## [The tasks]
1. Using the article on Go WebSocket chat, explain in one to three sentences why horizontal scaling is easy for most HTTP handlers.
2. In the article on Go WebSocket chat, on which day of the author's coding streak was the chat service shipped?
3. Echo the article on Go WebSocket chat word for word, from "Building Real-Time Chat" to "the client asking.".

April 11, 2026

Building Real-Time Chat with Go WebSockets

How I shipped a production-grade WebSocket chat service—Hub pattern, presence tracking, and memory-safe design—on Day 26 of my 100-day coding streak.

Quick navigation


Why Real-Time Is Different

Most HTTP handlers are stateless. A request arrives, you read from a database, you write a response, you forget the caller exists. That simplicity is a gift—it's why horizontal scaling is easy.

WebSockets throw that away on purpose. A connection is a long-lived, stateful object that can receive messages at any moment. The server has to remember every open connection, know which room it belongs to, and be able to push data to it without the client asking.

That change in model is small on paper and enormous in practice. Before writing a single line of this service, I had to decide: who owns the connections?


The Hub Pattern

The answer is a Hub—a single goroutine-safe registry that every connection reports to.

## [Supplied information]

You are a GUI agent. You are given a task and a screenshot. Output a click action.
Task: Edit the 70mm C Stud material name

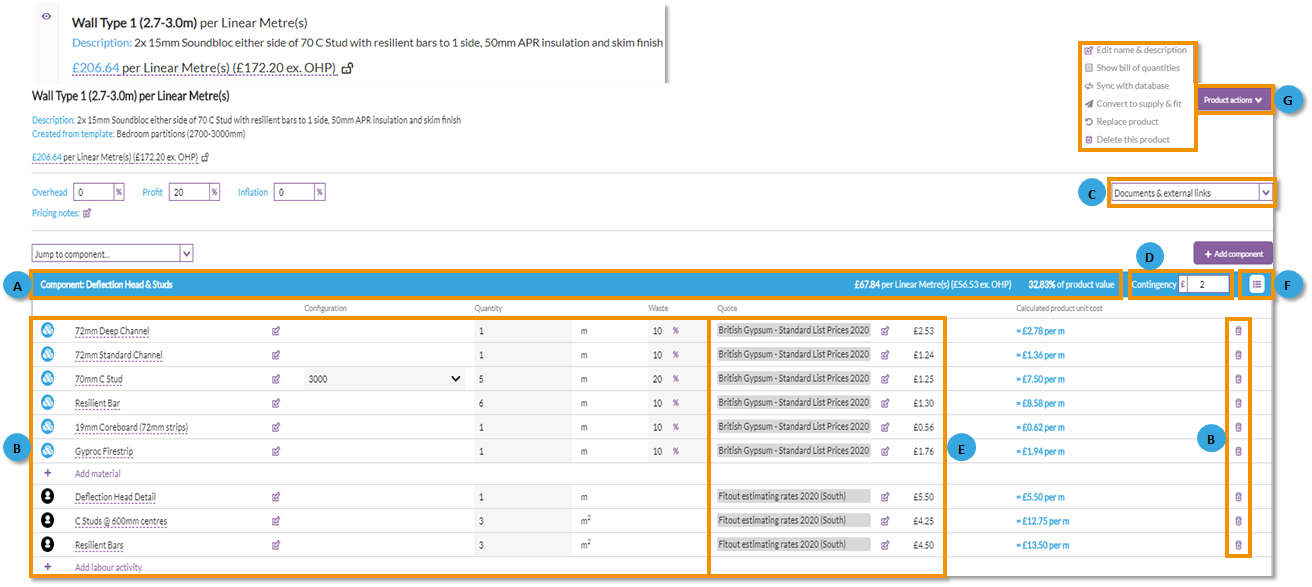tap(276, 379)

## [Solutions to the problems]
1. Most HTTP handlers are stateless: a request arrives, the handler reads from a database, writes a response, and then forgets the caller exists. That simplicity is why horizontal scaling is easy.

2. Day 26 of a 100-day coding streak.

3.
Building Real-Time Chat with Go WebSockets

How I shipped a production-grade WebSocket chat service—Hub pattern, presence tracking, and memory-safe design—on Day 26 of my 100-day coding streak.

Quick navigation


Why Real-Time Is Different

Most HTTP handlers are stateless. A request arrives, you read from a database, you write a response, you forget the caller exists. That simplicity is a gift—it's why horizontal scaling is easy.

WebSockets throw that away on purpose. A connection is a long-lived, stateful object that can receive messages at any moment. The server has to remember every open connection, know which room it belongs to, and be able to push data to it without the client asking.